---------- INPUT RECORDS ----------

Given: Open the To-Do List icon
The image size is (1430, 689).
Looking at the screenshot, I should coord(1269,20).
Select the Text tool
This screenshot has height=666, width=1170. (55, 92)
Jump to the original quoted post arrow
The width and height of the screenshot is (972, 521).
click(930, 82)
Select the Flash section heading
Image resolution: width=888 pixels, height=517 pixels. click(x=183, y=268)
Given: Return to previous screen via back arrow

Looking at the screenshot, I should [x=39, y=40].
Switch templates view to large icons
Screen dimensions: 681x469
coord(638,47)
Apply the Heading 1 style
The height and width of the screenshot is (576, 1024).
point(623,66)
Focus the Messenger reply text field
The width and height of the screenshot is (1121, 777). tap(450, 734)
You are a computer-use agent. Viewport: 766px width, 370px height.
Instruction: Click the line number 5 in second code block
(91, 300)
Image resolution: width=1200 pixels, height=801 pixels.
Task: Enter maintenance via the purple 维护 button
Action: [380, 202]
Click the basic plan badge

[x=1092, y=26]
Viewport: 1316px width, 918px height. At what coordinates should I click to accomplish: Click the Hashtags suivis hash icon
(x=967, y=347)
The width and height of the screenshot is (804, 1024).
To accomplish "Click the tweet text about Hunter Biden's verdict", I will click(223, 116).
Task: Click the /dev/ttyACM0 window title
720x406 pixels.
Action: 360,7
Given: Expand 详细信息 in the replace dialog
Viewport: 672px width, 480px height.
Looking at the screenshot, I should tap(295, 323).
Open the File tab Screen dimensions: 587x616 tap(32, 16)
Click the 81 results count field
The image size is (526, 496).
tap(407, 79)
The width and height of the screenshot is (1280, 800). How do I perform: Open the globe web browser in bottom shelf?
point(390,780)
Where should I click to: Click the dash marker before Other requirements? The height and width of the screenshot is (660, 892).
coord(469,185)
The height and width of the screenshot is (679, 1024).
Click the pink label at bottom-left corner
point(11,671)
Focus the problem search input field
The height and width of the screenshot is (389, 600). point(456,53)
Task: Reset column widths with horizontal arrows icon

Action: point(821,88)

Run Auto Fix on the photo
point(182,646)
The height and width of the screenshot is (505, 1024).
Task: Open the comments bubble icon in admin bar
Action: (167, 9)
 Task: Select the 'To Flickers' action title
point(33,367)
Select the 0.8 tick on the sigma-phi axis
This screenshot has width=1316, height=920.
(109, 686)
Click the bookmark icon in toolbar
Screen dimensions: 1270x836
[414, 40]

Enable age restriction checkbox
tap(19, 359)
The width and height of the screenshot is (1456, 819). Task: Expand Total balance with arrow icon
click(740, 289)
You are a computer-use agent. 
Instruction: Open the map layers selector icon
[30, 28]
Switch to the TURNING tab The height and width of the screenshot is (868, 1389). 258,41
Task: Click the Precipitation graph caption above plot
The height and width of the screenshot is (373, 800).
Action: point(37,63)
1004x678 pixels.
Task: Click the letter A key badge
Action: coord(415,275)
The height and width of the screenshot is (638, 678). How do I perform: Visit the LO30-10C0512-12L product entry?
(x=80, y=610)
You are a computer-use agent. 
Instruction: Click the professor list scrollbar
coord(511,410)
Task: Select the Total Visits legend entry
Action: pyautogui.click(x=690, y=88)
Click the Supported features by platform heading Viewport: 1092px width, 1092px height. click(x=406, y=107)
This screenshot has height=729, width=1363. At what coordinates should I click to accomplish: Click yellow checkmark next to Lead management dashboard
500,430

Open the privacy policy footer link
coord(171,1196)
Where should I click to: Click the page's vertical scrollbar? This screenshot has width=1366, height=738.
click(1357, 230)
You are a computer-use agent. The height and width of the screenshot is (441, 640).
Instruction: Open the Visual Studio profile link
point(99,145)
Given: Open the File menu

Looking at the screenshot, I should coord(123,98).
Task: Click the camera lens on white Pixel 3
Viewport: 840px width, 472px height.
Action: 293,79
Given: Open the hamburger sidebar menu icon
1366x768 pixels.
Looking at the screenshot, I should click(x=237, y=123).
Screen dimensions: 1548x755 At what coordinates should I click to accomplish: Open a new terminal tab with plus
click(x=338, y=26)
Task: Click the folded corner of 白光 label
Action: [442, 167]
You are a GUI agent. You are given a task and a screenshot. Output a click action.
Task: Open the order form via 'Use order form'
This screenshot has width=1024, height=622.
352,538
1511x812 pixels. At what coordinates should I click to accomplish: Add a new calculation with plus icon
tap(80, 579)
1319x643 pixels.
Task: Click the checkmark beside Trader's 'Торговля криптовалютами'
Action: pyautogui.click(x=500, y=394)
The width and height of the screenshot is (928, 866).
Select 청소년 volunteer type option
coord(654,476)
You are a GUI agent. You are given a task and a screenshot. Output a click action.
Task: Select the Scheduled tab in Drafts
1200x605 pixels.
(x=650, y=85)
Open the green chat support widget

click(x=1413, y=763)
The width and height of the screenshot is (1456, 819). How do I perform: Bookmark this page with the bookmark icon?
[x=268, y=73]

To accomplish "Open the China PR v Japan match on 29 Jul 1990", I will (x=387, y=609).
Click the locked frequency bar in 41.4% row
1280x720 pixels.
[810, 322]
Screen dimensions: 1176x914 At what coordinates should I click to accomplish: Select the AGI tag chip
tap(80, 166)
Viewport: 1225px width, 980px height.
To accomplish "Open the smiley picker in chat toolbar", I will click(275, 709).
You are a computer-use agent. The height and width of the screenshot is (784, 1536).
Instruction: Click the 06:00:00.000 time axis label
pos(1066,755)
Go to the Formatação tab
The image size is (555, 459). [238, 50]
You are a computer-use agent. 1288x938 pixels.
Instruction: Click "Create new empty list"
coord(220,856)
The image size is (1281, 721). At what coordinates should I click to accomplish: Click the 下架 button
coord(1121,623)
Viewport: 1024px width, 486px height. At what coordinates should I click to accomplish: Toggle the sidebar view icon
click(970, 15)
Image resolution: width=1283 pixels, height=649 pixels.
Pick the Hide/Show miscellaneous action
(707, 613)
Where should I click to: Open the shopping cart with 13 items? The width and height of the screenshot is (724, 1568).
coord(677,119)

----------

● **TO BE DONE**: Quote the records exactly, from the line that contains "Task: Click the /dev/ttyACM0 window title" through the line that contains "point(390,780)".

● **THE RESULT**:
Task: Click the /dev/ttyACM0 window title
720x406 pixels.
Action: 360,7
Given: Expand 详细信息 in the replace dialog
Viewport: 672px width, 480px height.
Looking at the screenshot, I should tap(295, 323).
Open the File tab Screen dimensions: 587x616 tap(32, 16)
Click the 81 results count field
The image size is (526, 496).
tap(407, 79)
The width and height of the screenshot is (1280, 800). How do I perform: Open the globe web browser in bottom shelf?
point(390,780)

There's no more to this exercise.